### [MATERIAL TO PROCESS]
◇ ◇ ◇ ◇

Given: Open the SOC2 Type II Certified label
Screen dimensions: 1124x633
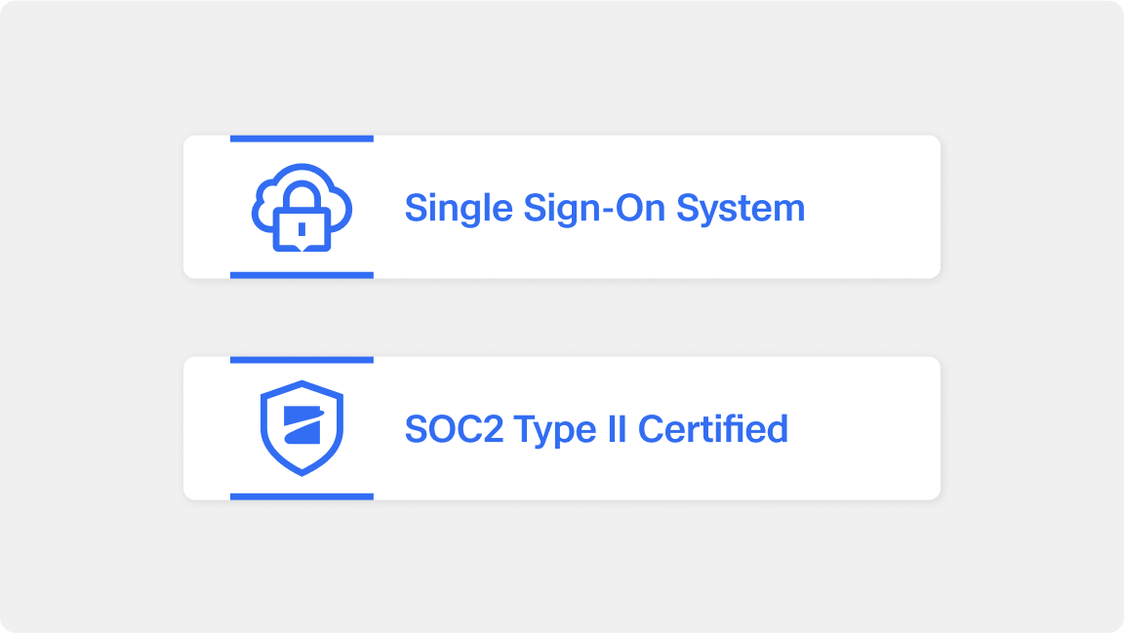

◇ ◇ ◇ ◇

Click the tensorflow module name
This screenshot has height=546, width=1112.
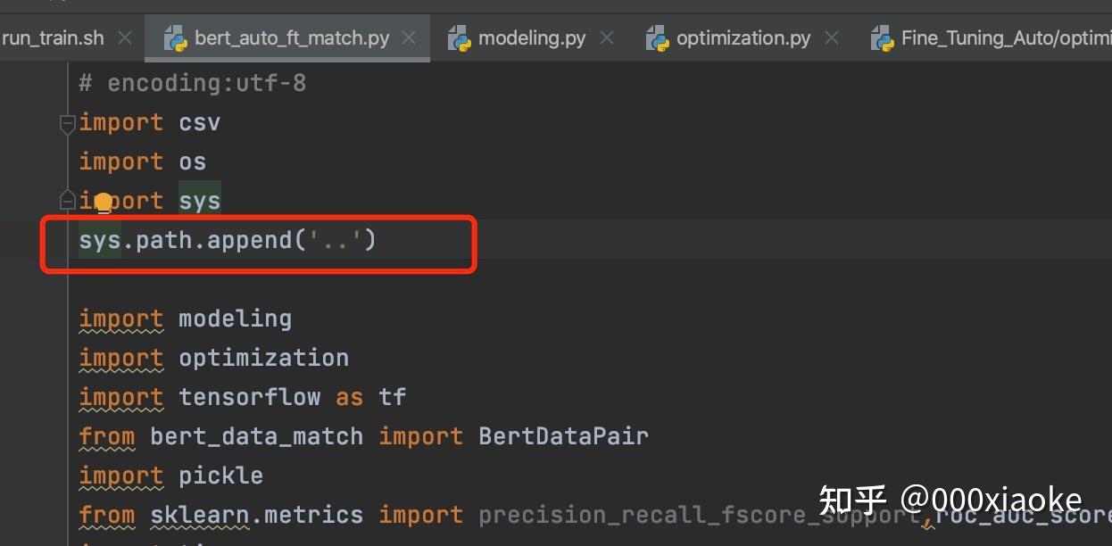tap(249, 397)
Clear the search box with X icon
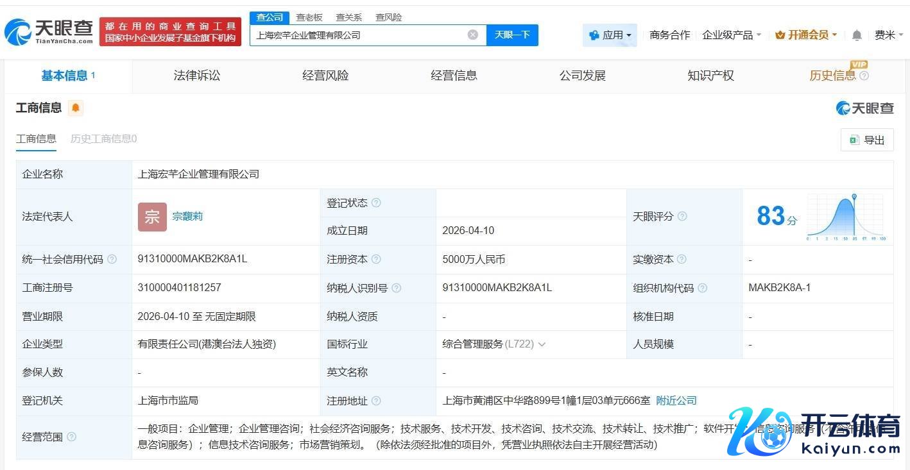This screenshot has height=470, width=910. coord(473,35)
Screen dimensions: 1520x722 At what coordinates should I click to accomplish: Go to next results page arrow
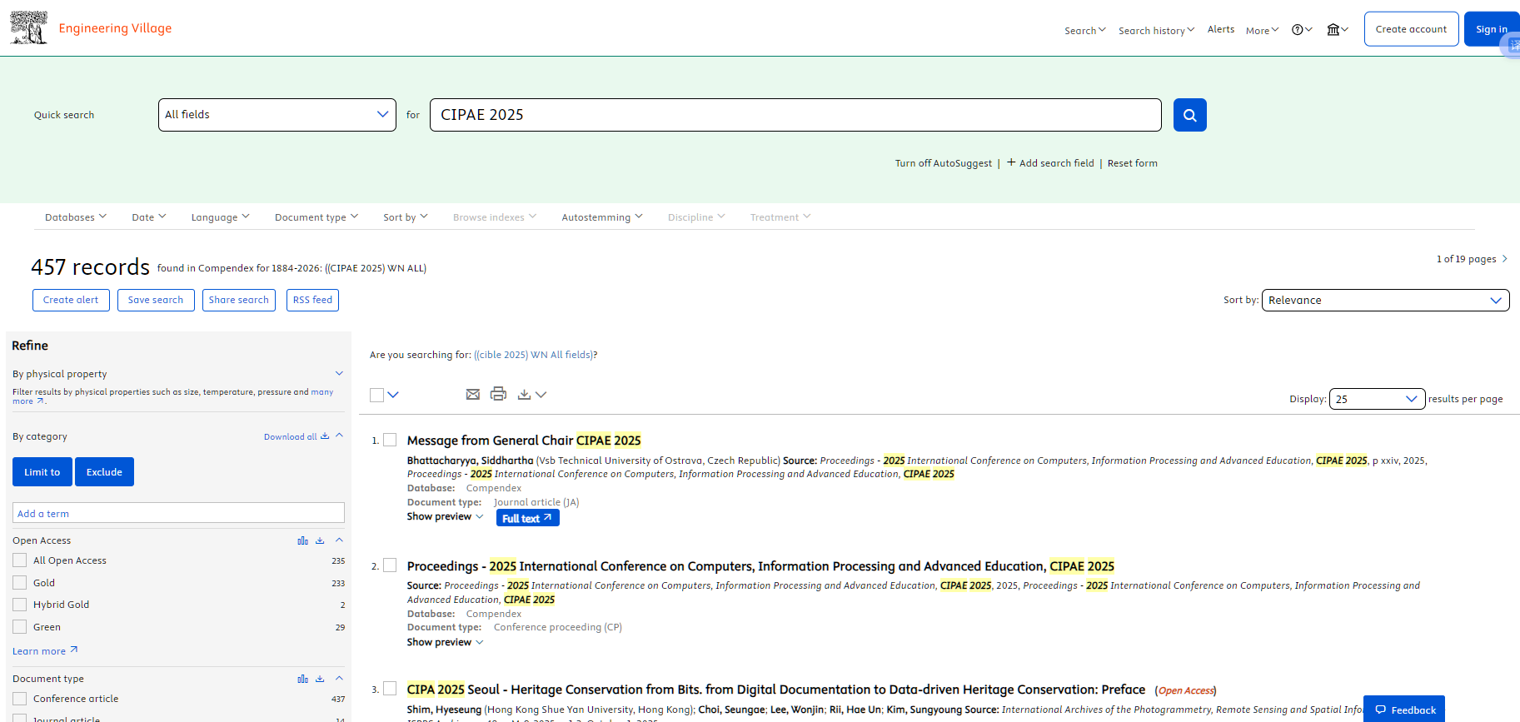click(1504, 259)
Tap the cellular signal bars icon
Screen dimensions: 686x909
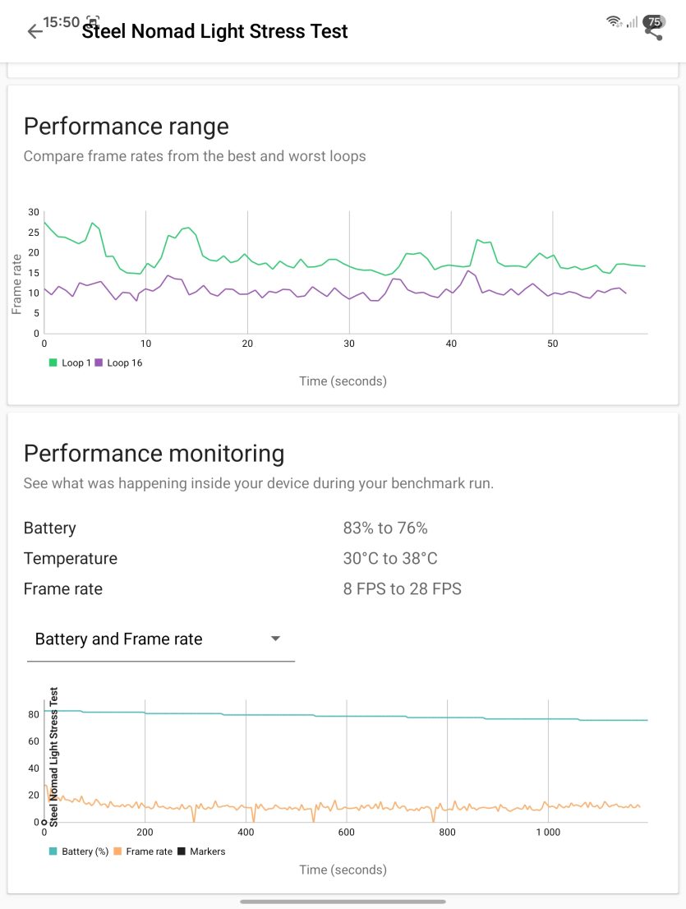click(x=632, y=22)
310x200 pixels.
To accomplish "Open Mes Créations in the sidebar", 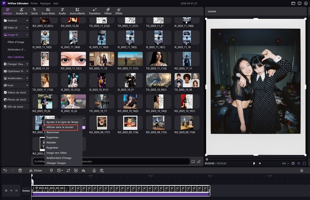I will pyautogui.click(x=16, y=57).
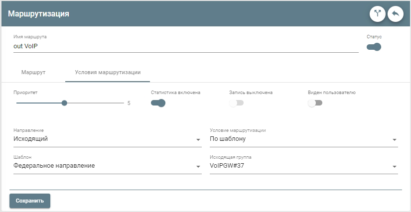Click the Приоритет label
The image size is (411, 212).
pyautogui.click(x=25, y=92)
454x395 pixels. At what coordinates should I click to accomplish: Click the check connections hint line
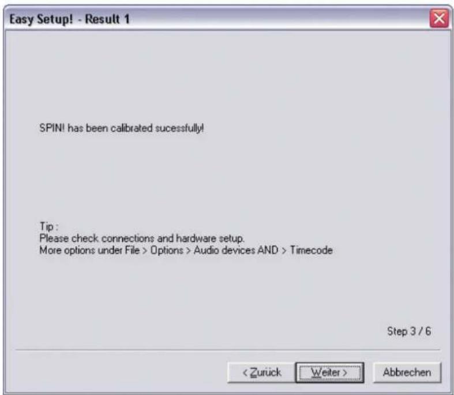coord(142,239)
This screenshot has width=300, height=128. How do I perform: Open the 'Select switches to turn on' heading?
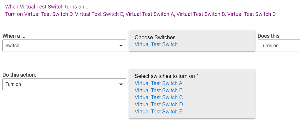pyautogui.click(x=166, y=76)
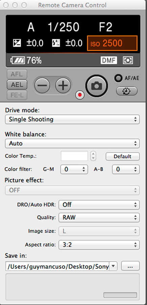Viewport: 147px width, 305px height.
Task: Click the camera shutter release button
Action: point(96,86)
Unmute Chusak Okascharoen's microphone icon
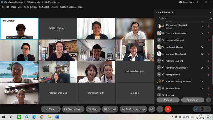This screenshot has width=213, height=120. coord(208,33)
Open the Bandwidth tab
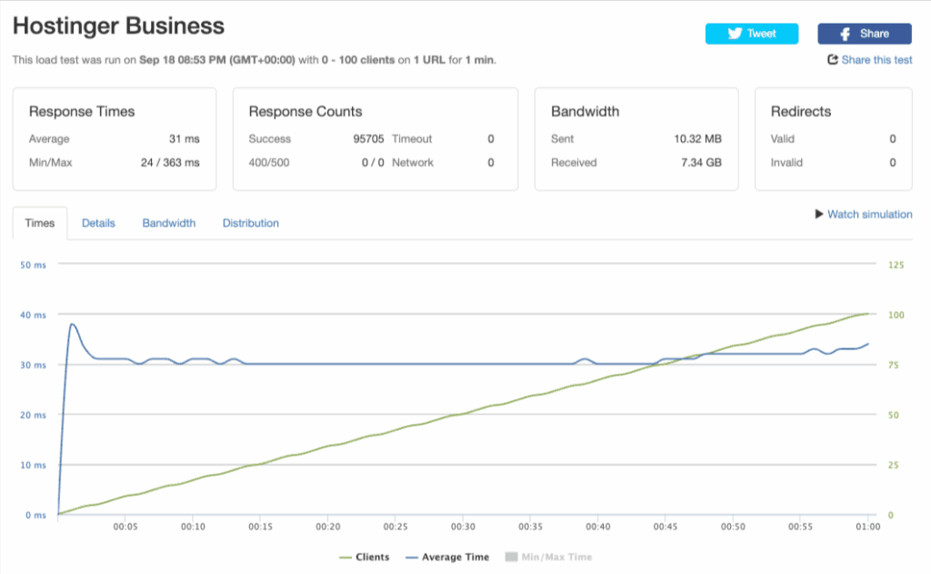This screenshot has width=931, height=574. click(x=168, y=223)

◇ ◇ ◇ ◇

In the listing above, find the line with "Click the tensorflow module name" and output every line through the one with "Tap the cellular signal bars icon", exactly, without the pictures.

### [ANSWER TO THE EXERCISE]
Click the tensorflow module name
This screenshot has height=546, width=1112.
tap(249, 397)
Clear the search box with X icon
This screenshot has height=470, width=910. coord(473,35)
Screen dimensions: 1520x722 At what coordinates should I click to accomplish: Go to next results page arrow
click(1504, 259)
Tap the cellular signal bars icon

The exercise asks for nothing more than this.